- Brief -
In the data below, how many lines contain the string "Well"? Give only the number.

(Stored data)
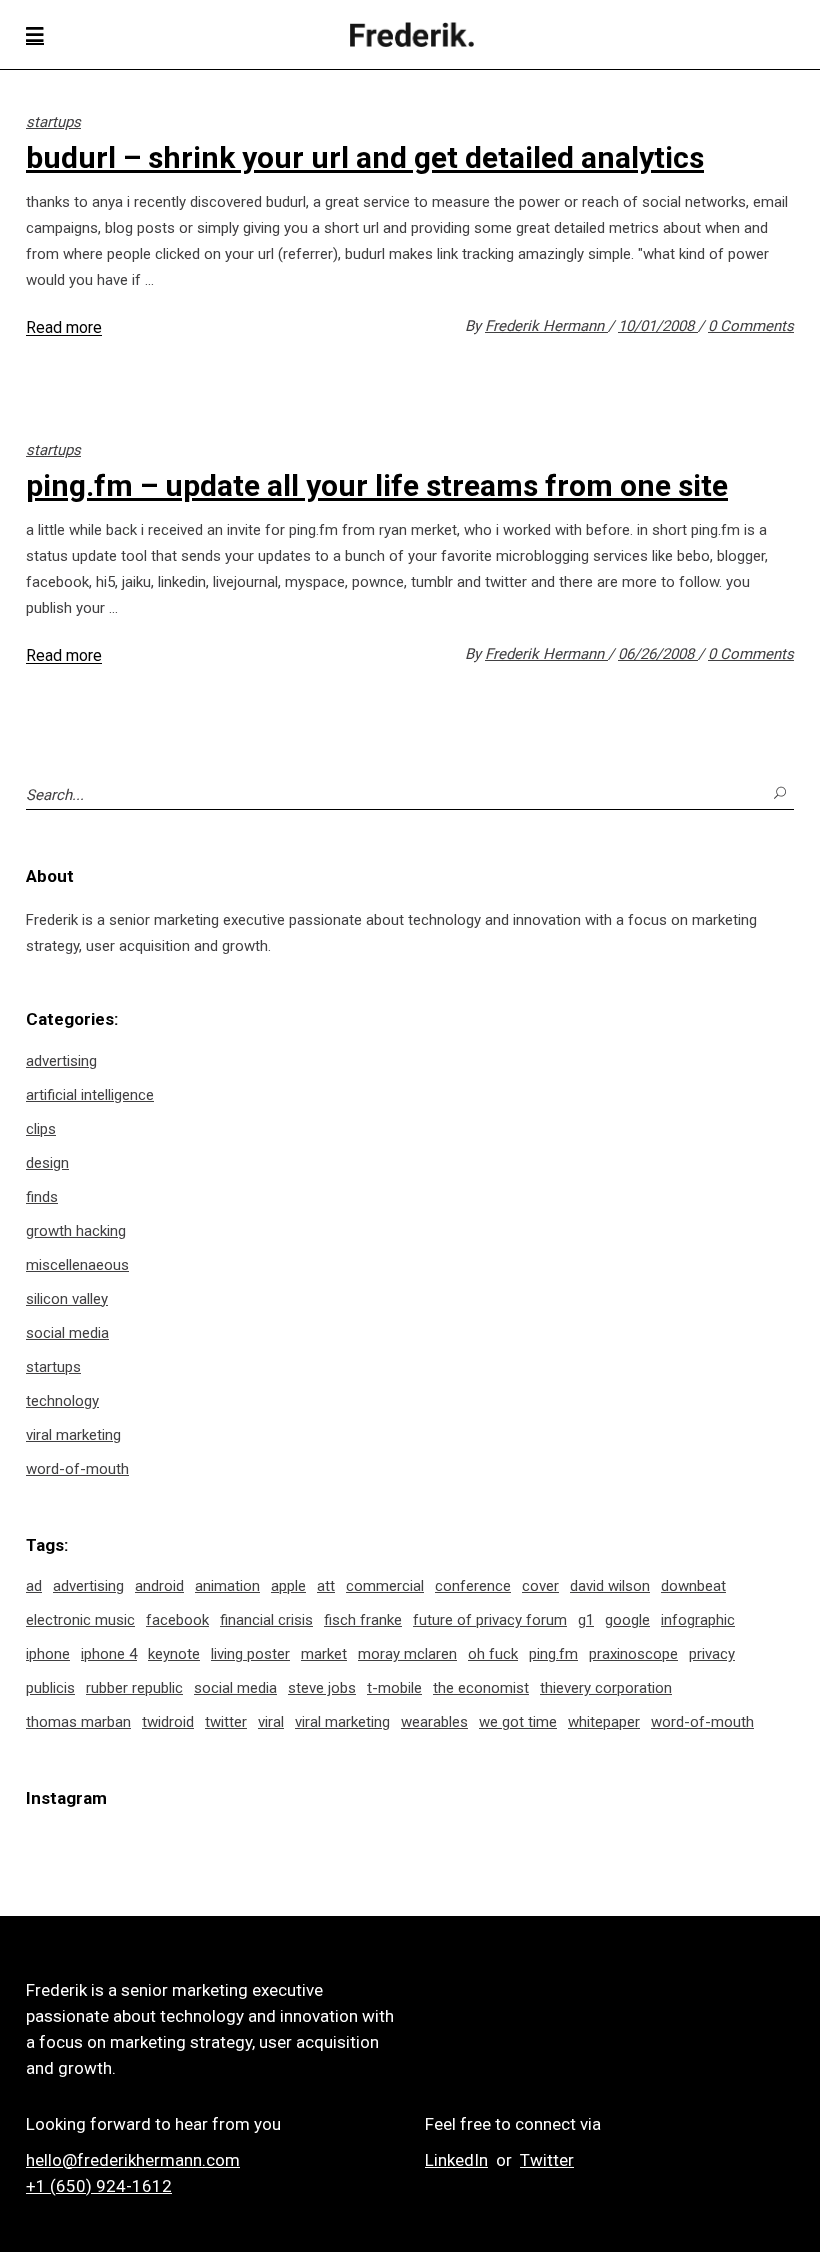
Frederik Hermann (546, 326)
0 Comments (751, 326)
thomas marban (78, 1722)
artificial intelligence (90, 1095)
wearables (434, 1722)
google (627, 1620)
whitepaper (604, 1722)
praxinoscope (633, 1654)
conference (473, 1586)
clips (41, 1129)
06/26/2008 (658, 654)
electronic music (80, 1620)
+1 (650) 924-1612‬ (99, 2186)
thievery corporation (606, 1688)
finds (42, 1197)
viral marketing (73, 1435)
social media (67, 1333)
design (47, 1163)
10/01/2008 (658, 326)
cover (540, 1586)
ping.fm (553, 1654)
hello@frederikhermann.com (133, 2160)
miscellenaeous (77, 1265)
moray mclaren (407, 1654)
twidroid (168, 1722)
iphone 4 (109, 1654)
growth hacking (76, 1231)
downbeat (693, 1586)
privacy (712, 1654)
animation (227, 1586)
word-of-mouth (77, 1469)
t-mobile (394, 1688)
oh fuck (493, 1654)
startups (53, 122)
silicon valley (67, 1299)
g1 (586, 1620)
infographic (698, 1620)
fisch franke (363, 1620)
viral (271, 1722)
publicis (50, 1688)
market (324, 1654)
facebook (177, 1620)
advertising (61, 1061)
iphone (48, 1654)
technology (62, 1401)
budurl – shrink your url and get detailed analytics (365, 157)
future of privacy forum (490, 1620)
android (159, 1586)
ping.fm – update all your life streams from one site (377, 485)
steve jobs (322, 1688)
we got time (518, 1722)
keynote (174, 1654)
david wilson (610, 1586)
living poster (250, 1654)
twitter (226, 1722)
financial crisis (266, 1620)
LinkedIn (456, 2160)
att (326, 1586)
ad (34, 1586)
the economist (481, 1688)
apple (288, 1586)
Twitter (547, 2160)
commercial (385, 1586)
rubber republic (134, 1688)
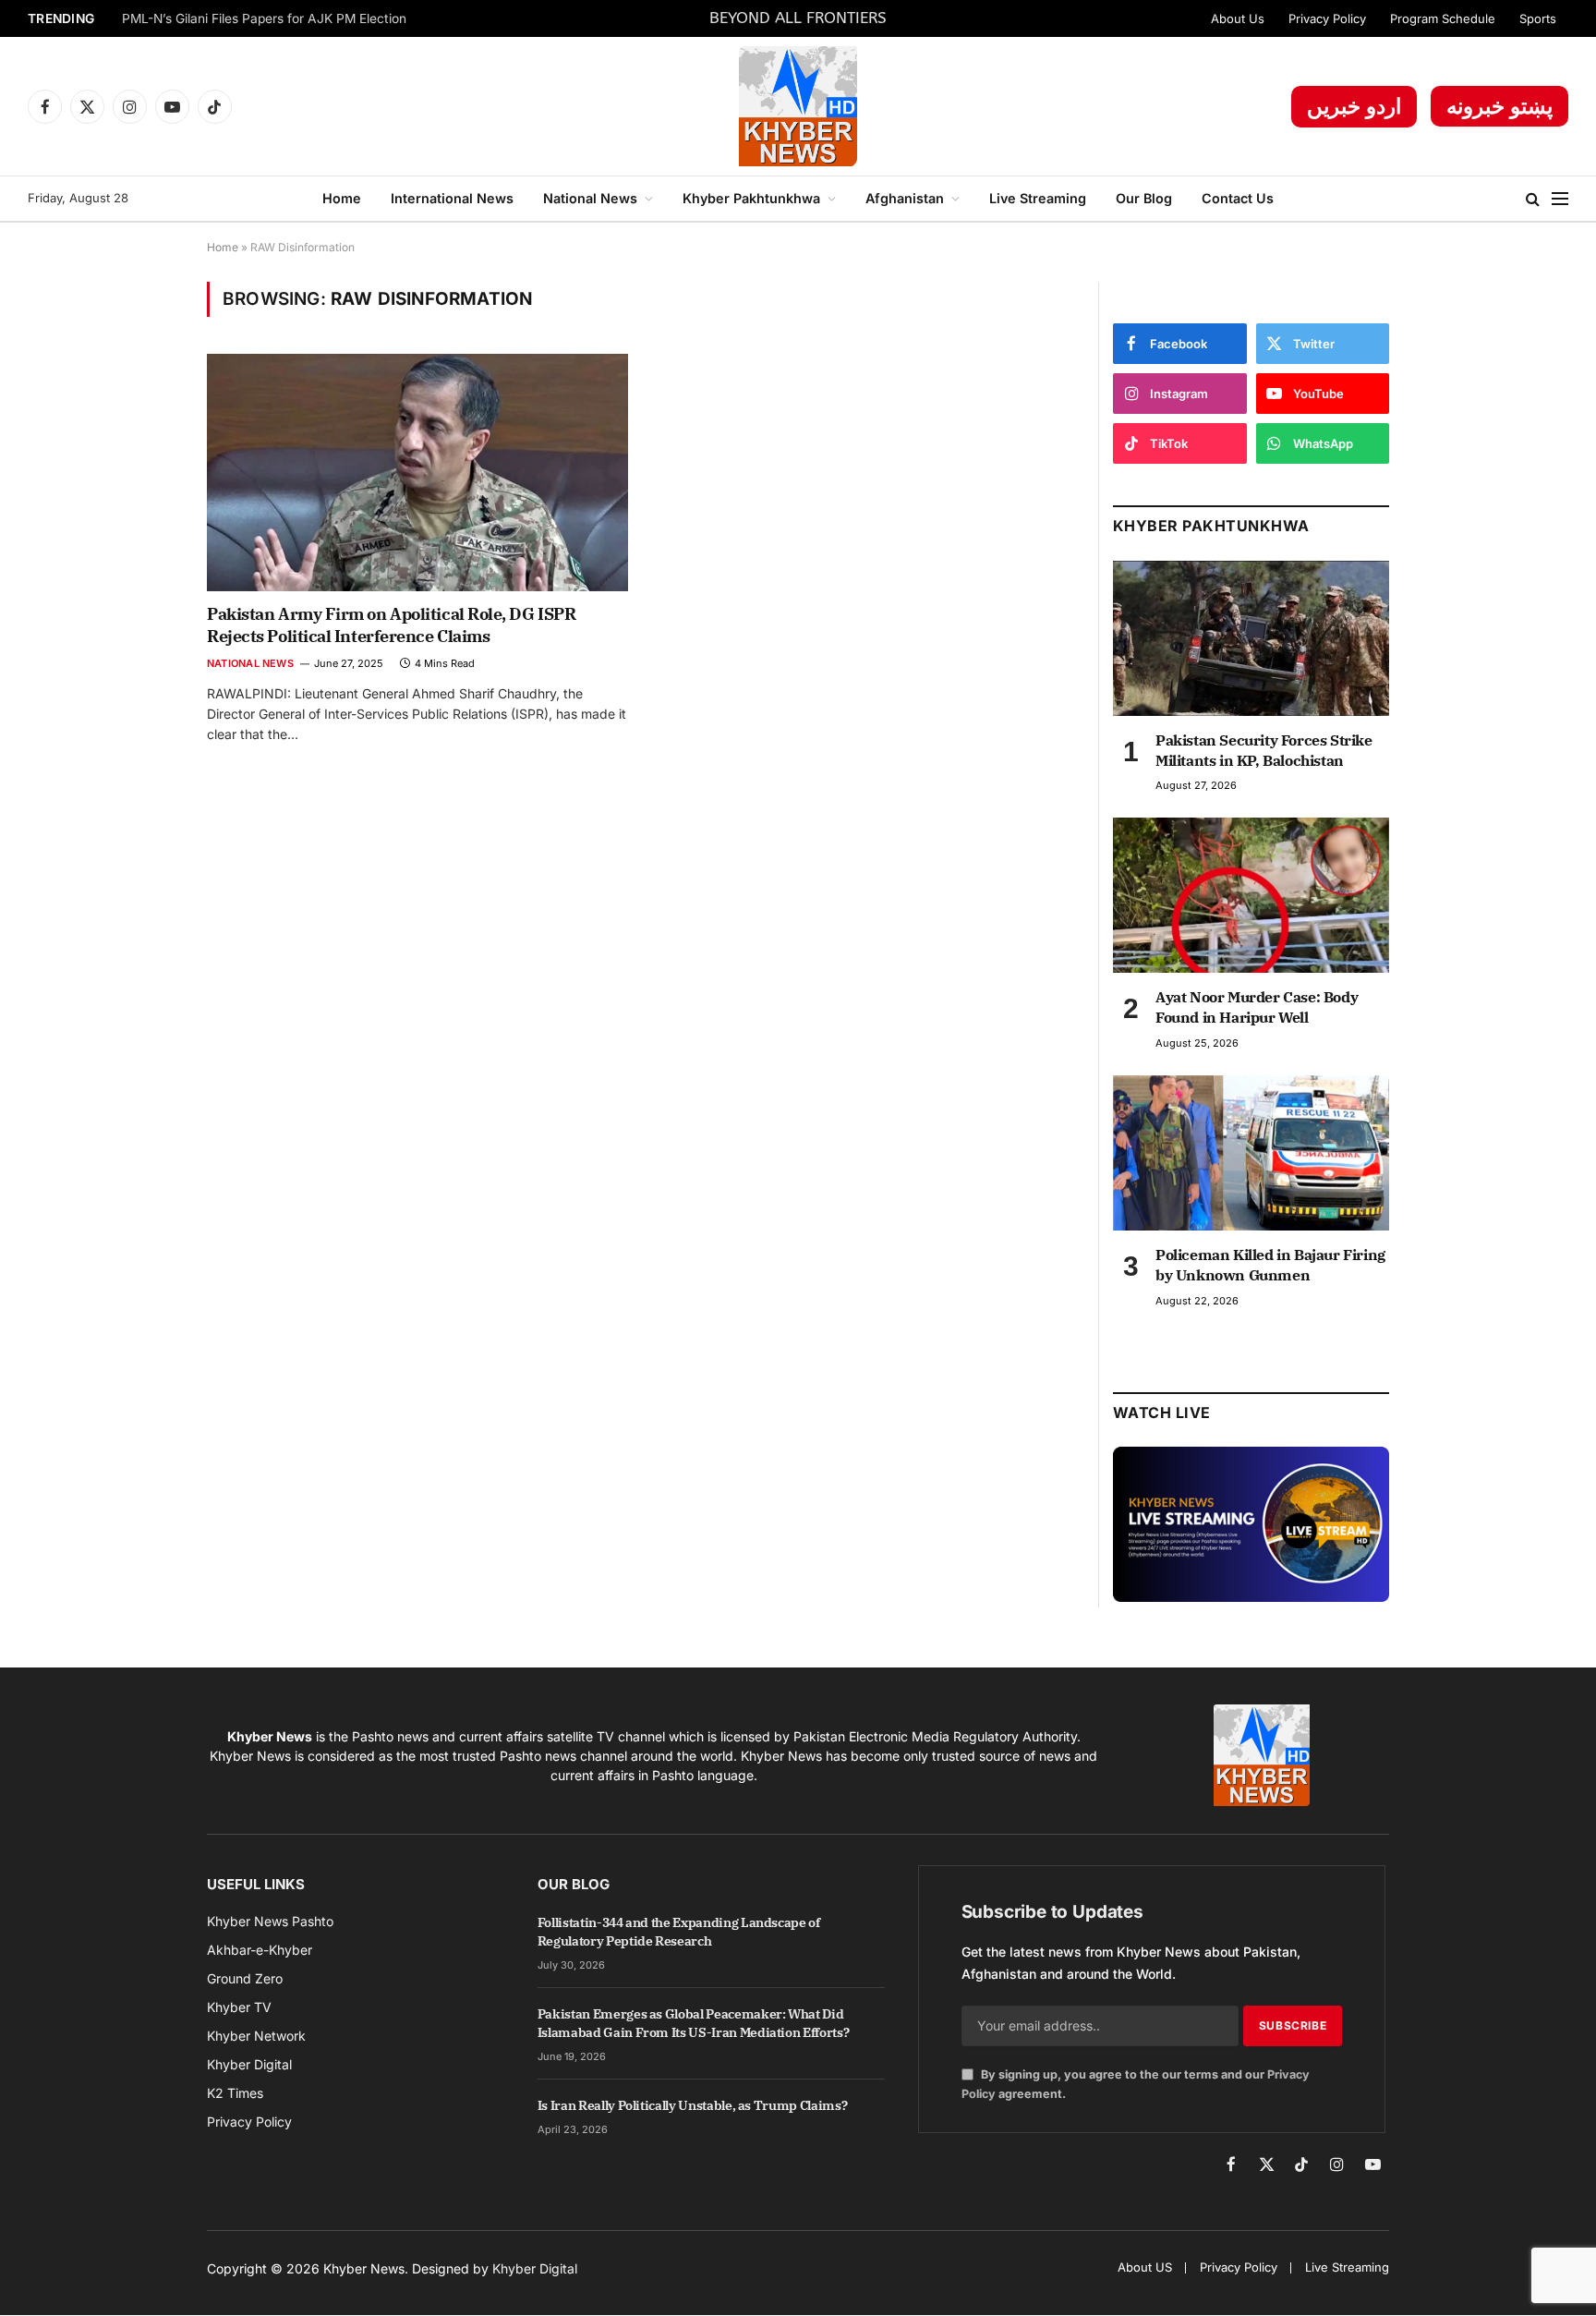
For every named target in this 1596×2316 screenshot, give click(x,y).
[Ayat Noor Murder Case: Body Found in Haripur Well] (1251, 895)
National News (590, 198)
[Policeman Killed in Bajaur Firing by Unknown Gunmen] (1251, 1153)
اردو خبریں (1354, 106)
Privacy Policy (1327, 18)
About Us (1237, 18)
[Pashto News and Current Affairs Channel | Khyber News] (797, 106)
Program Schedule (1442, 18)
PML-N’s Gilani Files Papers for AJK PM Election (264, 18)
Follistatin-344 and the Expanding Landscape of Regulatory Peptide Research (679, 1931)
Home (341, 198)
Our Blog (1144, 198)
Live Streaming (1037, 198)
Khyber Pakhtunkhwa (751, 198)
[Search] (1532, 199)
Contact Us (1238, 198)
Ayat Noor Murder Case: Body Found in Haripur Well (1256, 1007)
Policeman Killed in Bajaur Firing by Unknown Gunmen (1270, 1264)
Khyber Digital (534, 2268)
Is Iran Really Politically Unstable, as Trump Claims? (692, 2105)
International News (452, 198)
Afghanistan (904, 198)
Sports (1537, 18)
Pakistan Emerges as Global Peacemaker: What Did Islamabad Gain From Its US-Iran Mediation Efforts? (694, 2023)
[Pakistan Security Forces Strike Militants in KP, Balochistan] (1251, 638)
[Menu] (1560, 199)
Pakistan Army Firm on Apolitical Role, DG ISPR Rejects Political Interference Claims (391, 625)
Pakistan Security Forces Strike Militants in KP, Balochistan (1263, 750)
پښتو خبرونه (1499, 106)
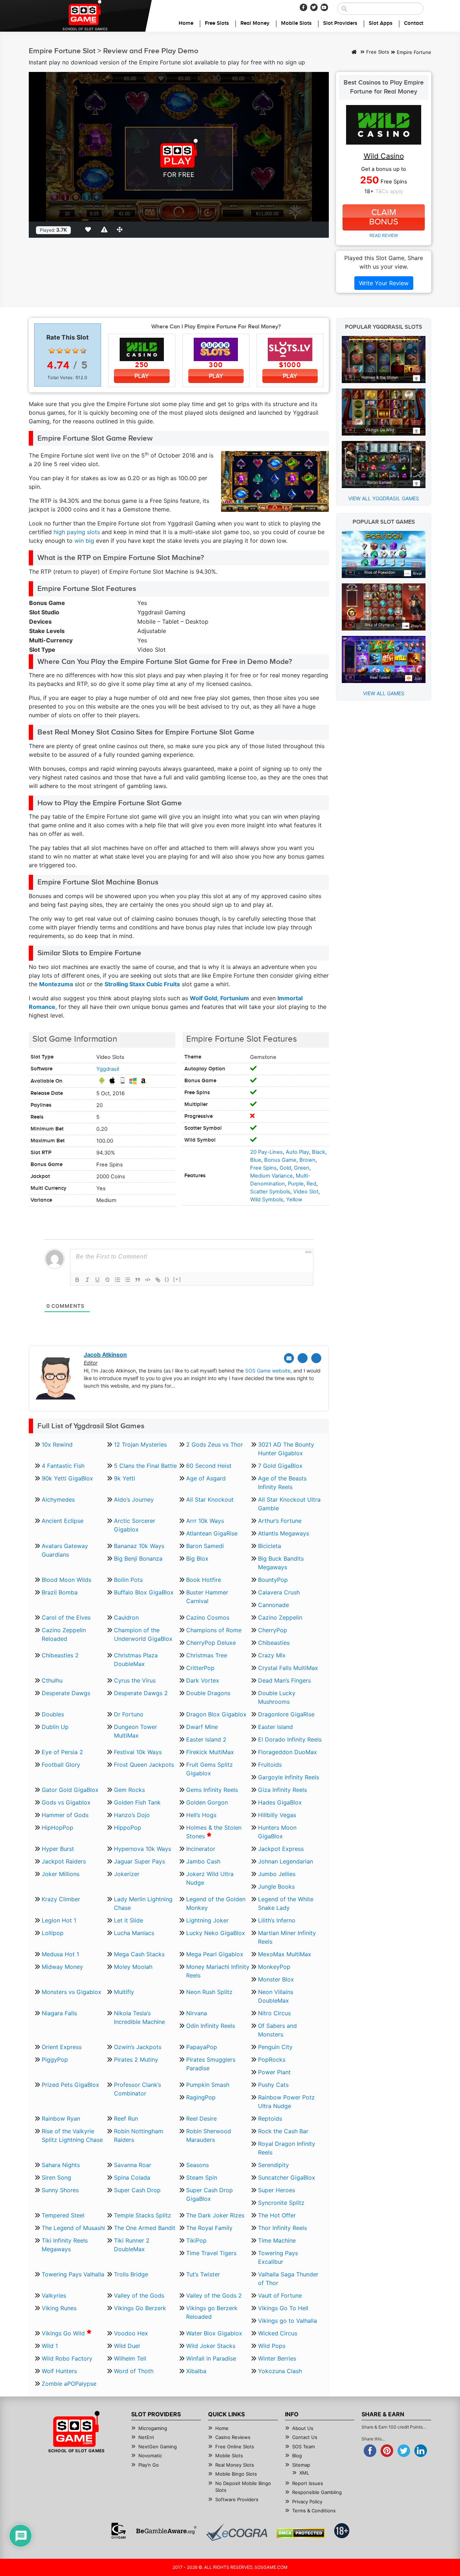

- Output below -
2